In event–based methods (and in pattern–based methods), organism lineages are commonly assumed to be restricted to a single area at a time (for an exception see RONQUIST 1997); that is, an ancestral distribution must be either a single present area or one of the ancestral areas (combinations of present areas) specified by the GAC. The one area–one lineage assumption makes parsimony–based tree fitting mathematically more tractable but it is also biologically sound: evolving lineages are not normally expected to maintain their coherence over long time periods across major dispersal barriers. However, the assumption causes problems with widespread terminals: how do we reconcile the observation of widespread terminals with the assumption of one area per lineage? The problem is analogous to that of treating polymorphic characters in standard parsimony analysis, in which ancestors are normally assumed to be monomorphic (MADDISON & MADDISON, 1992).
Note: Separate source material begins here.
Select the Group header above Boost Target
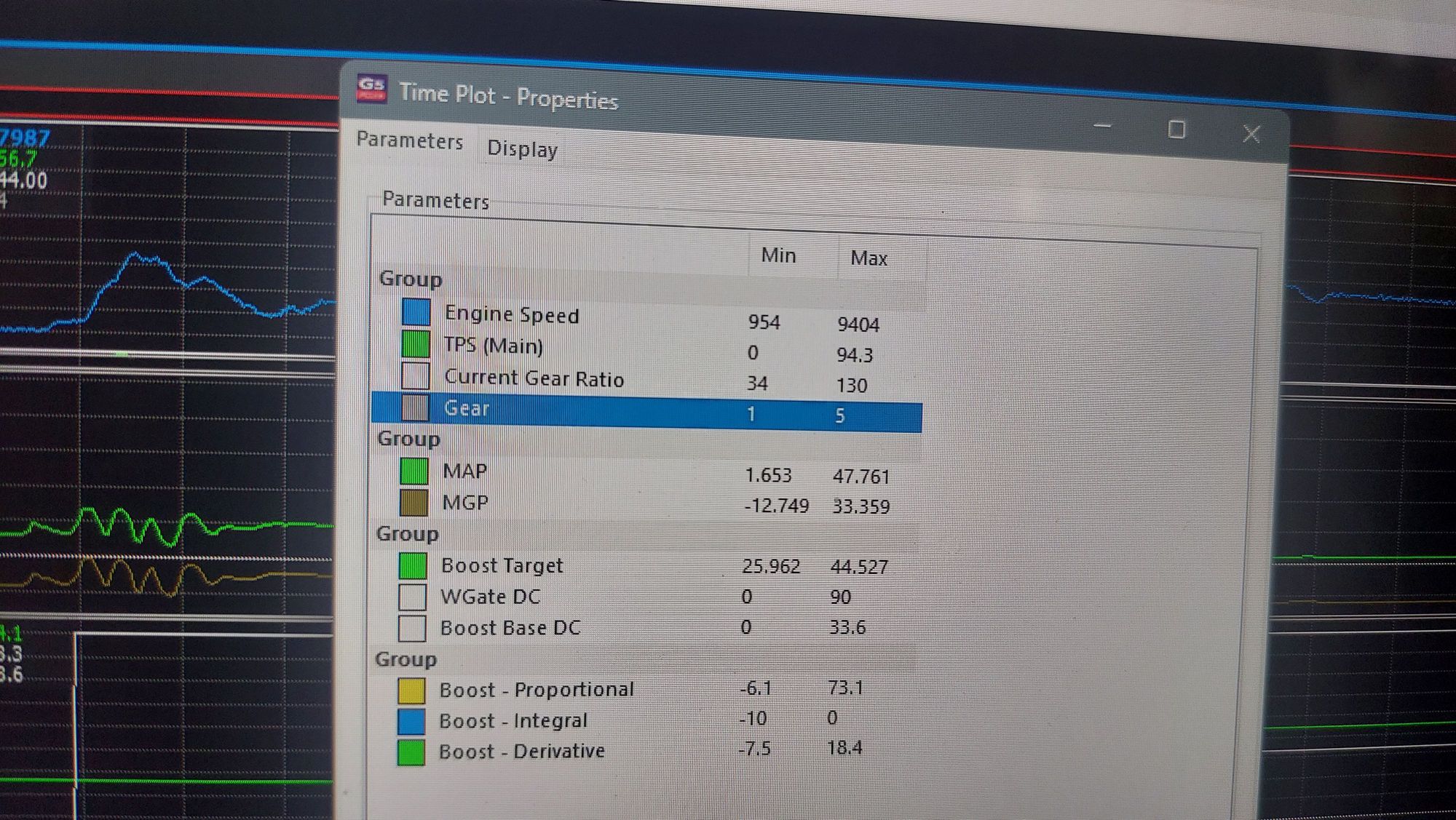 (x=407, y=534)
An obvious way of solving the dilemma is to assume that the widespread terminal is in reality not a homogeneous evolutionary lineage but an unresolved higher taxon consisting of a number of lineages, each occurring in a single area (fig. 5a). This does not necessarily imply that the widespread taxon actually comprises different species that have failed to be distinguished (HUMPHRIES & PARENTI, 1986; WILEY1988; ENGHOFF, 1996; ZANDEE & ROOS, 1987; VAN VELLER et al., 1999) but it suggests that the widespread distribution is a temporary condition. Now, assuming that the widespread taxon is a soft (unresolved) terminal polytomy with one lineage for each area occupied by the taxon, we can obtain the minimum cost over all possible resolutions of the polytomy for each ancestral distribution at the base of the polytomy (the node marked with a black dot in the TAC, fig. 5a). For each possible ancestral distribution (i.e., each area in the GAC; fig. 5b), the terminal polytomy is resolved such that the cost of that distribution being ancestral is minimized (fig. 5c). This cost, in turn, is used in the subsequent fitting of the TAC to the GAC. The cost will depend on the GAC because the same ancestral distribution of a widespread taxon may have different costs on different GACs (see fig. 6, table 1).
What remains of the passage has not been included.